Hi @metux,
First, I want to apologize for not being responsive to your freedesktop.org merge requests lately. I’ll do my best to provide quicker responses in the future.
It might help if I clarify exactly how we build nvidia_drv.so and how it handles supporting different versions of Xorg in a single binary:
-
The core code that interfaces with the rest of the graphics driver components doesn’t use any Xorg headers at all. This includes stuff like initializing and tearing down GPUs, translating rendering requests into GPU commands, and handling synchronization of direct-rendering clients such as GLX and Vulkan.
-
The rest of the code that talks to the Xorg server is built multiple times, once for each supported ABI version. This includes anything that accesses a
pScreenorpScrnInfoor plugs function pointers into the wrapping chain. Each time this code is built, it includes a different snapshot of the/usr/include/xorgheader directory, and uses compile-time flags to handle anything that changed at an API level. That’s why I’m confident that, for example, the driver will never try to calldixLookupPrivateon an X server where it doesn’t exist: the headers it compiled against don’t include it and it would have failed to compile if it tried. -
All of these support modules get linked together into a single nvidia_drv.so module.
-
When the driver is loaded, the first thing it does is call
LoaderGetABIVersionand find a suitable support module to load. All communication with the X server goes through that module for the lifetime of the server. -
During the Xorg release process, we generally declare the ABI frozen somewhere during the RC phase of the release. This doesn’t mean no ABI changes are allowed, it just means the version number needs to be bumped if the ABI changes. At the freeze point, I take a snapshot of the headers in
/usr/include/xorgand that becomes the official set of headers for that ABI version. The freeze process during RC releases allows me to enable support for the new version in the next driver release so it can get into the hands of users before distributions pick up the new version of Xorg.

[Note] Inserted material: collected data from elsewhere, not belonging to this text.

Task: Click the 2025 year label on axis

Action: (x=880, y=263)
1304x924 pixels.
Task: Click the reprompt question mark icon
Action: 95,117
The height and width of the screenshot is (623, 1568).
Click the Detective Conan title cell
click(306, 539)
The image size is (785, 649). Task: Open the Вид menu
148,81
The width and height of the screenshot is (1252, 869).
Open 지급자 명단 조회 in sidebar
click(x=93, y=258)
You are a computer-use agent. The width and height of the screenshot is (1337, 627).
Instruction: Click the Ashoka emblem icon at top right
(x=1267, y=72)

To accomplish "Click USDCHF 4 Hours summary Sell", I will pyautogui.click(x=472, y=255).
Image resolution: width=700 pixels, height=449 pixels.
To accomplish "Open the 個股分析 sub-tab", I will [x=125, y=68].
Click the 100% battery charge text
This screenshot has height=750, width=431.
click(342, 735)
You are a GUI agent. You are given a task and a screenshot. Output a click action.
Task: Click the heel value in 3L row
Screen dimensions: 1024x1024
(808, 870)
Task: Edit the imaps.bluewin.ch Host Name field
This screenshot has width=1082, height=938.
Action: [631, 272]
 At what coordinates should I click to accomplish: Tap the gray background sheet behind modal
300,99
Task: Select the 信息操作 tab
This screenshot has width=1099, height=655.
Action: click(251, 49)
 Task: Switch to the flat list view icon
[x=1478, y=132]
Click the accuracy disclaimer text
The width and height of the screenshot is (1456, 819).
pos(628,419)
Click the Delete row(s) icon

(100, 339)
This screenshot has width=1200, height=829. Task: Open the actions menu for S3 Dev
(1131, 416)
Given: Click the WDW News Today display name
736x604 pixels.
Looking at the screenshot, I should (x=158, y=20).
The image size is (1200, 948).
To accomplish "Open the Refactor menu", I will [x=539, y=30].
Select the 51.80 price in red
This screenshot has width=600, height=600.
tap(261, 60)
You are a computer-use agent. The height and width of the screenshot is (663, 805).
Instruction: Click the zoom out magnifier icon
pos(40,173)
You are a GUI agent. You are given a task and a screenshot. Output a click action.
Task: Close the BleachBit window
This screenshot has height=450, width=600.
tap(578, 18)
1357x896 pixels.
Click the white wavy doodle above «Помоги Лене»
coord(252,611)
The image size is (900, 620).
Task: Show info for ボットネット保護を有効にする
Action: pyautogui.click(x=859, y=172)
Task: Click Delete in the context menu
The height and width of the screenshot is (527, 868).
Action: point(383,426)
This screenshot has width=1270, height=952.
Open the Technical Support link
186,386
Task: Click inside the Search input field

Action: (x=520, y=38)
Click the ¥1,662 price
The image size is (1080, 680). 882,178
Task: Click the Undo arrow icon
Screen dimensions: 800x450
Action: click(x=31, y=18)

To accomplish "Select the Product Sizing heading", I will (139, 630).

We have enterprise customers who use very old software and expect it to remain stable. That’s why our support timeframes are so long for things like old X ABI versions. Yes, the updated minimum for the release 580 series is still very old, but it shouldn’t affect your work at all: that ABI is frozen and it doesn’t affect the version of the code that is built for ABI 27.
We considered shipping multiple different versions of nvidia_drv.so, but that creates a big hassle for distribution packagers and users when upgrading the X server causes the driver to break. For users that use the .run package, we’d also have to identify the Xorg version at install time and users would be left with a broken driver if they upgrade Xorg without reinstalling the driver. A similar problem for the kernel modules is generally solved by DKMS, but we don’t have anything like that for Xorg modules.
You’d do everybody a huge favor. 90% of the hassles people have with it on daily basis would be just gone.
Can you clarify exactly what hassles you’re referring to? I haven’t been able to skim all of the forum traffic, but problems with installing or loading nvidia_drv.so don’t really show up on the radar as far as I’ve seen. This method for supporting Xorg has worked reliably for a very long time.